The Chair: A basic understanding for the committee of where the power is coming from presently in Ontario, where it's generated. I've been there; I don't particularly need to go again. There's this monstrous board with all the generators on it and the grid across Ontario. You can see them putting power in, and you can see the power climbing during the day as the needs are there and when they trigger on a gas generator someplace for the peak, particularly if it's a hot day -- it's kind of intriguing to watch how it works.
Mr Hastings: Exactly, and how will you take directions from the OEB on the use of green power with the negative credit, the training and all that stuff? I don't know if that's necessarily their purview.

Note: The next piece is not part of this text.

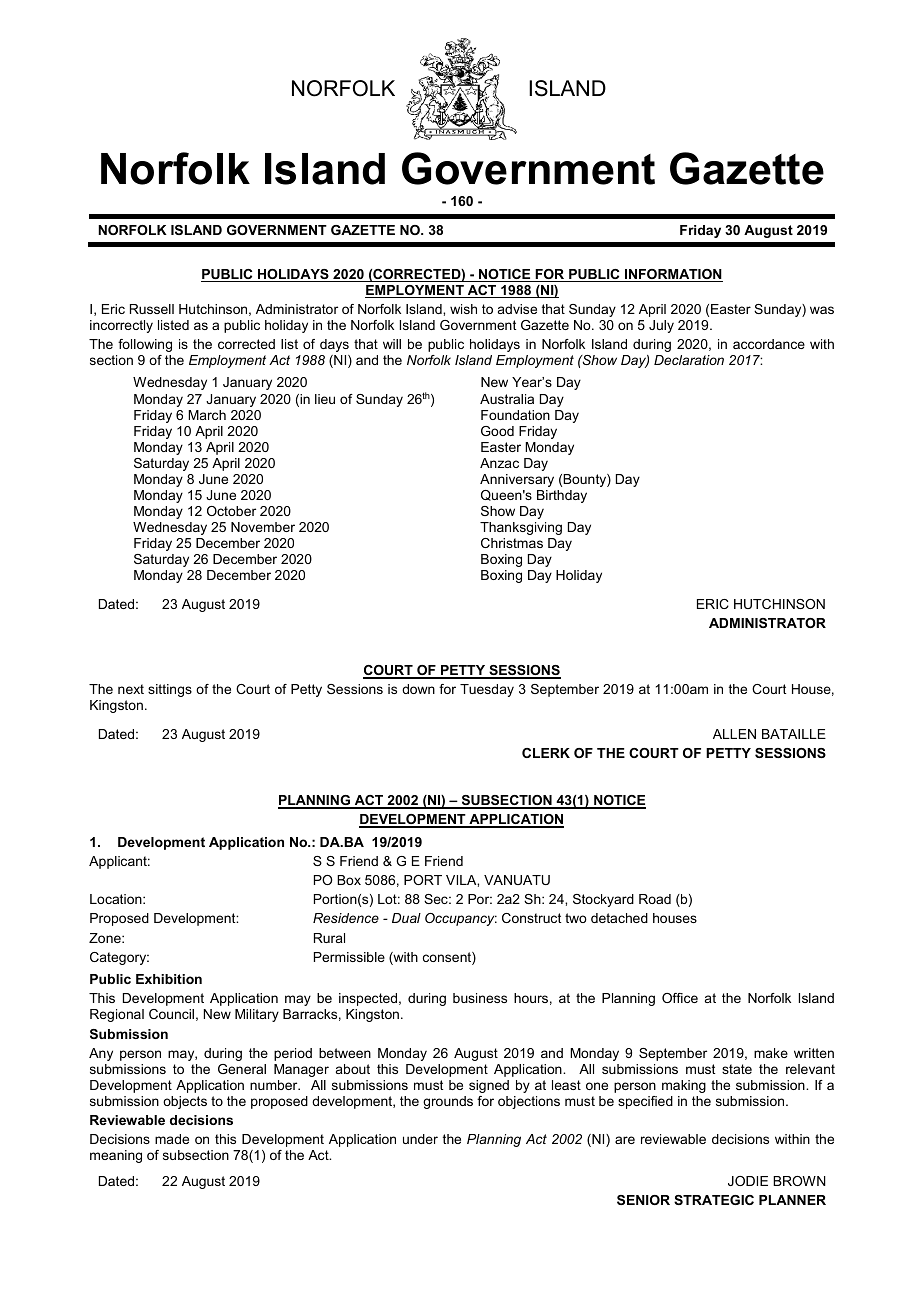 This image has width=924, height=1307. Describe the element at coordinates (734, 734) in the image. I see `ALLEN` at that location.
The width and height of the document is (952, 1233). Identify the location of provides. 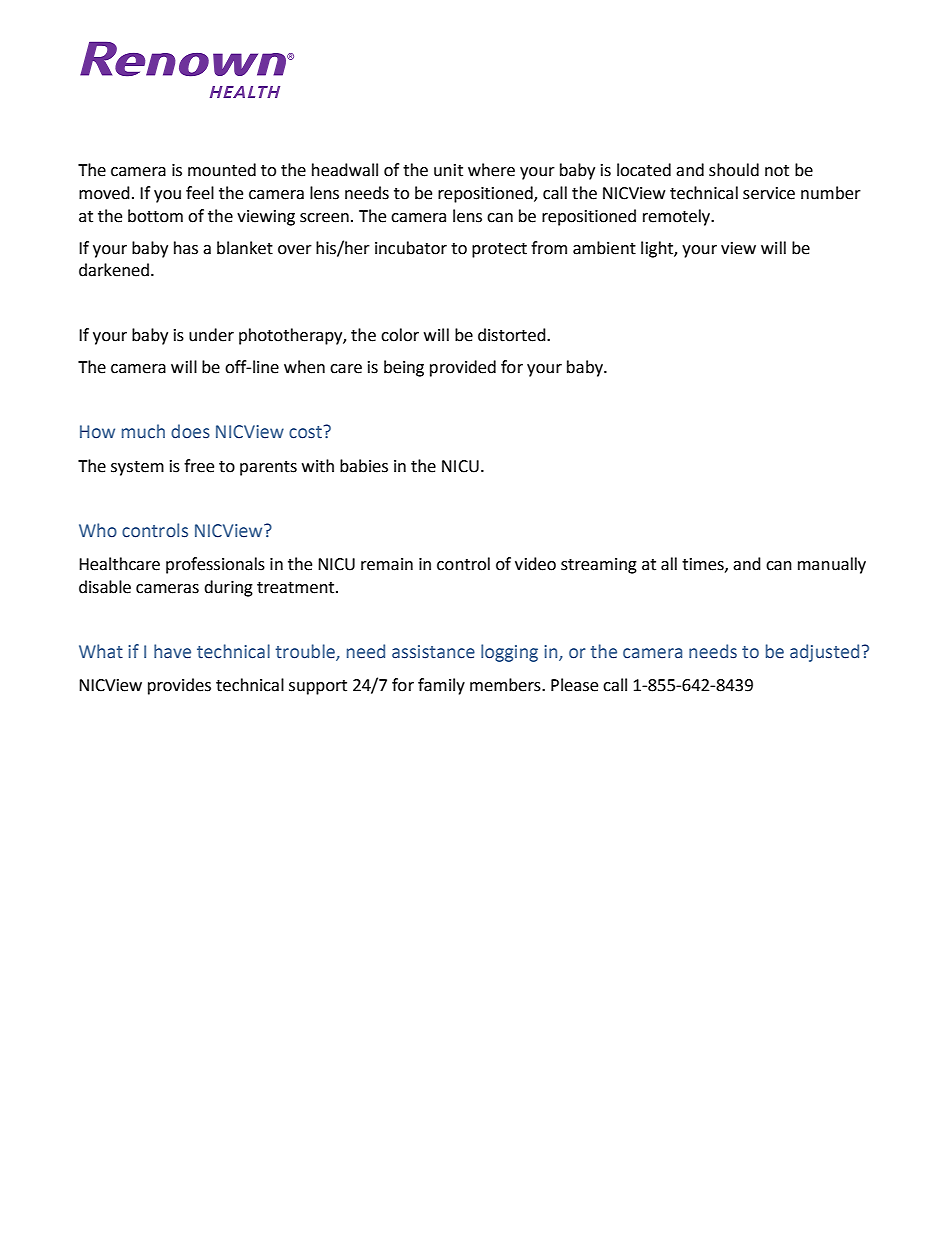
(179, 686).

The Chair: Let me be really generous with the committee then. Would you like the 10th off, and then on the 17th and the 24th we start lining up groups we will meet with -- I think it's pretty obvious which groups we should be meeting with -- and give them 20 minutes each?
Mr Gilchrist: In fairness to the research people -- they've done an excellent job so far -- for the sake of one week, if that allows them to bring back a kind of comprehensive discussion paper, I'm far more comfortable allowing that extra week.
The Chair: Could I just look at having a subcommittee meeting on the 10th at 10 o'clock, we'll come back on the 17th with this draft of changes from research and we'll look at the 24th and the 31st for presentations that the subcommittee will pull out on the 10th.
I won't give the subcommittee a break, but everybody else can have a break. Is everybody comfortable with that? Is everybody on the government side comfortable with that? Anything else that should be covered at this meeting? Anything in here that we've missed? As I go up and down this list, I think we've covered it -- maybe not right in order; three or four things have come in under one heading.
Mr Gilchrist: Oh, forgive me. Mr O'Toole had to go to give a speech and asked me -- I guess reflecting on his comments about the need to have a dialogue with the whip, but notwithstanding the when -- that if he can get the appropriate assurances from the whip, he would like to participate in the visit to the ITER project -- I think it's called JET -- over in Oxford. When it comes to Canada it's going to be called ITER.
According to your new requirement, I would be pleased to move on Mr O'Toole's behalf that the committee authorize Mr O'Toole to participate in a visit to the JET project in Oxford, England, and related meetings dealing with the practical and financial aspects of that potential alternative fuel.
I think the topic has come up before. It is something to which the government has committed $300 million, so there's one where the financial impact is already known. Clearly, Mr O'Toole has identified that as one of the alternative fuel issues on which he would like to focus.
The Chair: He's got to sort that out. From the discussion I heard earlier, I don't think we're going to get that at the table here. It is going to have to be a one-on-one. If he can't win with a partner on the other side, then that's his problem.
Anything else? Then I think we'll adjourn. We'll reconvene as a subcommittee in this room at 10 o'clock next Wednesday morning. Please keep your schedules open for future meetings of the full committee.